Saturday, September 1, 2007

Change of View

Originally Posted at yvette.blog.asu.edu on July 18, 2007 at 2:19pm

Looking back, I realize that I was expecting Vera to reveal some shameful tales about my family. In the end, the opposite happened. It turns out that my grandfather took a hard stance on civil rights and maintained a close relationship with his children even though he divorced their mother. In turn, my grandmother seemed to know that her children were destined for a life beyond their beautiful small town and she made sure that they had the skills to go wherever life would take them by expecting her daughters to excel in school and insisting that they spoke proper English.

The other thing that struck me is the radical change in the world that Vera has lived through. For starters, her own father could not read or write, yet today, she is an English teacher. She was taught to never look a Caucasian person in the face, let alone call them by their first name, now she works side by side with them.

The thing that saddened me was the mistrust that my aunt feels towards Caucasians in general.

For years I have believed that my own mother had a problem with racism. My father played professional football, that was my family’s ticket out of Greenwood. So, I grew up in an elite all Caucasian neighborhood in San Diego, Ca. My mother regularly taught me that I could not trust Caucasian people, that they would always tolerate me but never accept me. I thought she was insane because, in my world, everyone was Caucasian. Who was I supposed to trust? This type of thinking was the beginning of a separation between my mother and I that may have started as early as the year I entered the fourth grade.

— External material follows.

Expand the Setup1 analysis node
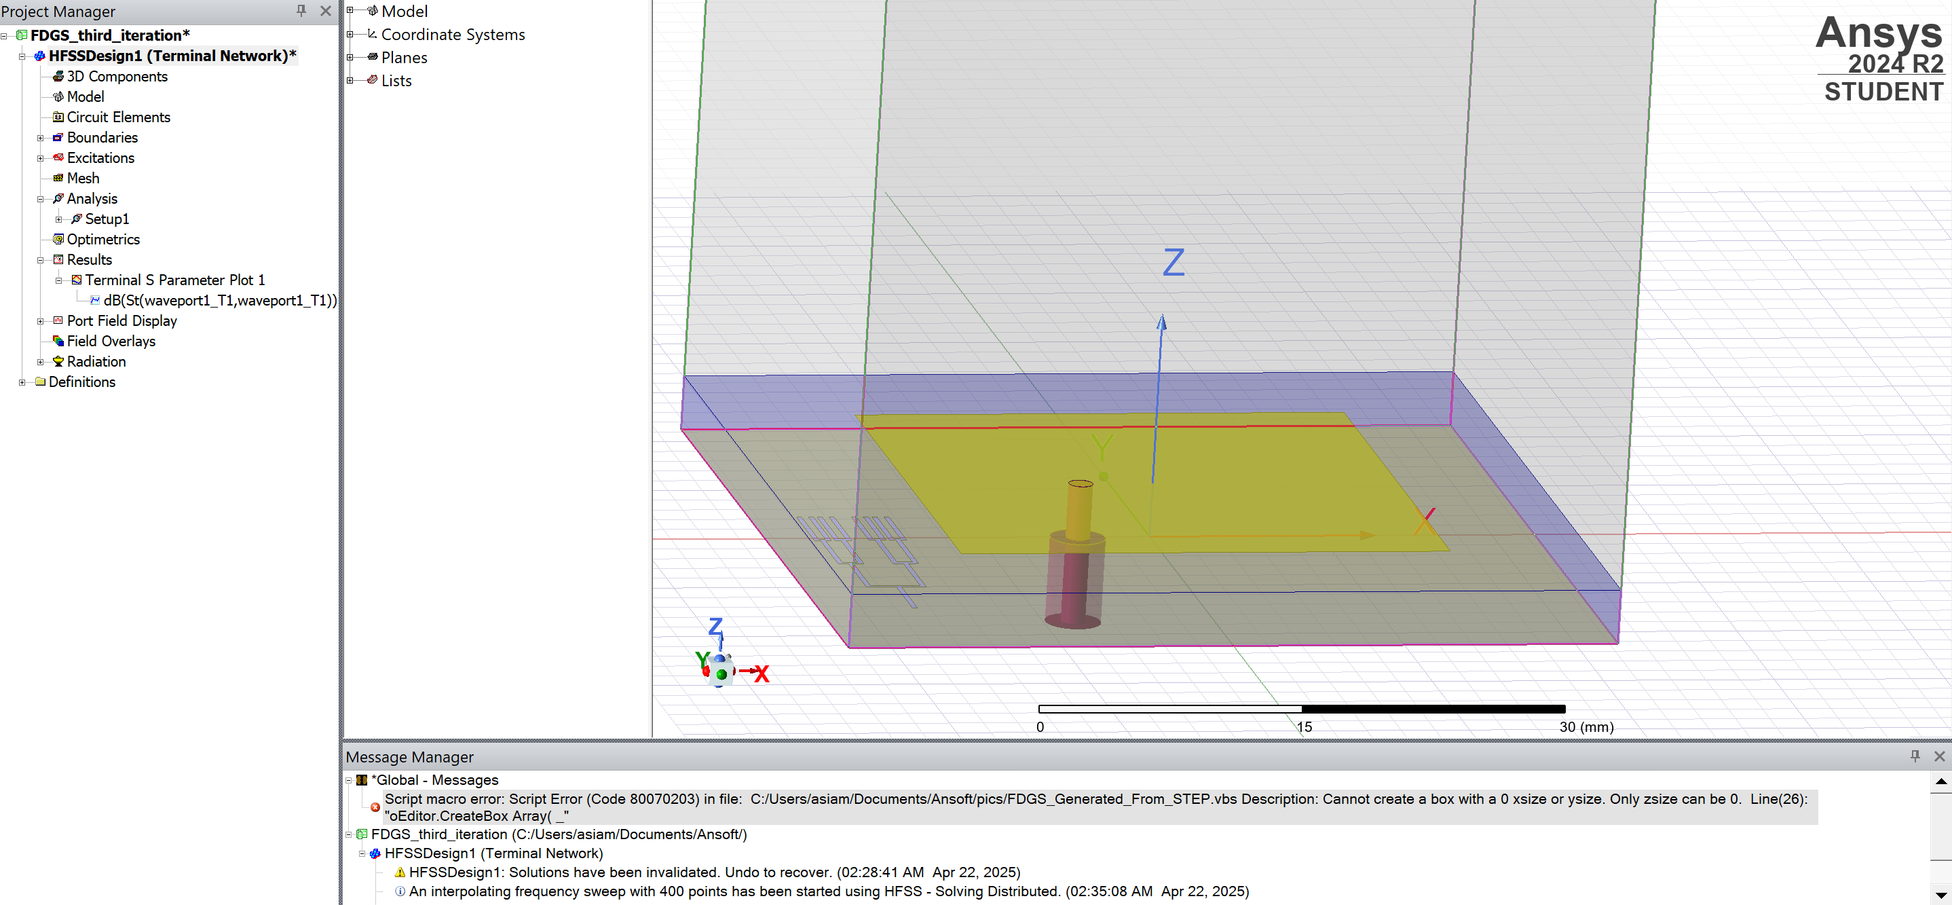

This division continued as I grew older. I remember having a problem with a co-worker on my first real office job, I was about 21 at the time. I called my mom for advice. Initially it sounded as if her advice would be quite useful to me. Then the conversation turned down a different path. I can still recall the sick feeling in the pit of my stomach when my mother said, “and you tell them that you are the only one being treated this way and you are also the only black person in the company…” I knew then that her advice would not be useful for me because we saw the world differently. I grew up wondering why my mother seemed to turn every problem into an issue of race. Now I know why. For the better part of her life, many of her everyday problems actually were issues of race.

The other day on MSNBC I read an article about a university chairman who, in a heated discussion about adding diversity to the school’s board, referred to African-Americans as “niggers”.

It occurred to me that during the civil rights movement there were people who fought vehemently against integration and rights for African-Americans.  A number of those people must still be alive and may even be in positions of power. However, there are also just as many Caucasians, and certainly many more, who see African-Americans as equals. There are those like my mother and aunt who may never be able to fully trust Caucasians, and others like me who may never fully understand their lack of trust. Whether talking about a university chairman or my aunt who teaches in a small southern town, the mark of the civil rights movement will always be with those who lived through it, no matter which side of the aisle they were on.